Systems Lens to Increase Sustainable Procurement Success: Co-creating Insights to Bolster Employee Engagement
Procurement accounts for 92% of an organization’s total climate emissions and has significant human rights impacts throughout the supply chain. Sustainable procurement should be part of every organization’s carbon mitigation and social justice strategy. Employees are critical to the success of these strategies as they are on the front lines making decisions about what to procure and from which suppliers. These individuals must be engaged for the organization to meet its sustainable procurement goals. Our research question, therefore, is: How can organizations bolster their employee engagement to increase their sustainable procurement success?
Our engaged research project answers this question by studying the purchasing system at American University, and using a systems lens. A system is a set of elements, such as people, objects, or events that have a common purpose. Through the interaction of these elements, systems produce integrated wholes. A system can be understood only by looking at the interactions between the parts rather than looking at parts in isolation.
We partnered with AU Office of Sustainability, and AU Procurement & Contracts to design this study. During Spring 2025, the research team conducted 35 interviews of individuals who comprise AU’s procurement system, including buyers, vendors, unit leaders etc. Our preliminary insights are as follows:
- AU has a strong sustainability culture, as identified by the accolades the university has received. Somewhat paradoxically, AU’s accolades have fallen short of translation into everyday actions related to procurement.
- Actors vary in how much they focus on sustainability in procurement. Most of sustainable procurement is driven by personal commitment or the passion of the unit leader around sustainability, rather than institutionalized routines.
- There is variance in assigning responsibility for embedding sustainable procurement in organizational routines. Some believe it is the individual buyer’s responsibility, others assign the responsibility to AU Procurement & Contracts, yet others to AU leadership, and a few believe the responsibility lies at every level.
- Sustainability procurement is more likely to focus on big ticket items such as those related to construction or furniture, as compared to medium and smaller ticket items (which are also routine purchases), such as coffee for the unit or meals at department events.
- Sustainable service procurement receives less consideration compared to sustainable product procurement.
- The effort needed for individual buyers to find the information on sustainability features of a product or service is significant.
Based on these insights and the initial data we have collected, we are in the process of drawing a systems map, which will help us examine how different elements of AU’s purchasing system are interconnected, how resources flow between them, and how feedback loops amplify or attenuate issues and opportunities. At the end of summer, we will organize a workshop with those we interviewed. The objective of the workshop will be to help us refine the systems map, and generate ideas and actions to move the system toward greater sustainability.
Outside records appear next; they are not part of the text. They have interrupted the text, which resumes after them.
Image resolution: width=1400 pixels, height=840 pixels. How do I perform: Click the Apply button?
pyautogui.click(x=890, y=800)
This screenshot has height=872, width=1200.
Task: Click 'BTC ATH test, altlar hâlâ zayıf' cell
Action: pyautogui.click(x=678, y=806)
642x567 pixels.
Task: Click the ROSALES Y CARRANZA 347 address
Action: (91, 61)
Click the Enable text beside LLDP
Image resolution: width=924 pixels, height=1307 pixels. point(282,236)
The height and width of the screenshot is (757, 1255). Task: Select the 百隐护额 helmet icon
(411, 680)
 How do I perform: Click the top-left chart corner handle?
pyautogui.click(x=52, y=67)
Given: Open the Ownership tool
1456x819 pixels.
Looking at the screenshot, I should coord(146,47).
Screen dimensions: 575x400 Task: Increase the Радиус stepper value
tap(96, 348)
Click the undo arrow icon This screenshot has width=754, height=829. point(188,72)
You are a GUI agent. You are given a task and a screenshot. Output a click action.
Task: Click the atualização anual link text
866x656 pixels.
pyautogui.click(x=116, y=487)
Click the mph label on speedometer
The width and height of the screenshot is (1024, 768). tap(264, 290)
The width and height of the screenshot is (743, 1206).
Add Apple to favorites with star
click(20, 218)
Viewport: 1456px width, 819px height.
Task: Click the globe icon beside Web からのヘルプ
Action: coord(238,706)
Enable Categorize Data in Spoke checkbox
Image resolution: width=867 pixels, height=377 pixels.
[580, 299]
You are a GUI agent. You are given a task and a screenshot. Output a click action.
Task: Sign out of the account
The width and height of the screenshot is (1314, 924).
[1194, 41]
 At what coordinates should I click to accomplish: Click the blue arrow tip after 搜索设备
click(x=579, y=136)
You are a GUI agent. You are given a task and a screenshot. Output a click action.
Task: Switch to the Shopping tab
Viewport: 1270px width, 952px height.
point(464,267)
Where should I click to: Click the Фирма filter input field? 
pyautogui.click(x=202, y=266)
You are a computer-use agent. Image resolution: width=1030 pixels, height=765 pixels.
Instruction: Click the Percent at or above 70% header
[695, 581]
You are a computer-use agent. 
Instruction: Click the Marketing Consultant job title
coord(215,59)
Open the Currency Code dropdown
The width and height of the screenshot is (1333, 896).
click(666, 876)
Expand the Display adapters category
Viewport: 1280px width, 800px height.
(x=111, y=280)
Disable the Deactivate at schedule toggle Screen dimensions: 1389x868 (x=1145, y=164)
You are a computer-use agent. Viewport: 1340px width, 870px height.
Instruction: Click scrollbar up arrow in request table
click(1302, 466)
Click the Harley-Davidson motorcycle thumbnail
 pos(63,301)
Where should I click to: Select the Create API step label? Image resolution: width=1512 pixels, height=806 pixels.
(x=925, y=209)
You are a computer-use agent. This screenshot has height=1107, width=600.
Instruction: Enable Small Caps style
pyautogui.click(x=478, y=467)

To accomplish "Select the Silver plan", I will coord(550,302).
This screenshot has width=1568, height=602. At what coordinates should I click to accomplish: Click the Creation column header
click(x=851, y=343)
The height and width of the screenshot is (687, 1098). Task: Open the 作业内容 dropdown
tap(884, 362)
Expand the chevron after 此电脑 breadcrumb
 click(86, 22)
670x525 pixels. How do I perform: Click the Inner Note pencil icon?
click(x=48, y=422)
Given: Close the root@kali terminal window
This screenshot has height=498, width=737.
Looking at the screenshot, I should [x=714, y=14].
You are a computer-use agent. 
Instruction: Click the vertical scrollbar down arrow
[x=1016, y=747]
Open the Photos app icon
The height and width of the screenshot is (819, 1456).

Some of the ideas we have recorded in the interviews are: (1) creating a green vendor database, (2) standardizing a sustainability clause in RFPs for larger purchases, (3) training for buyers for considering sustainability in their buying decisions, and (4) connecting common purchases across departments to increase the scale of purchase and hence make sustainable options more cost-effective. The workshop will help us hone these ideas and build actions around each.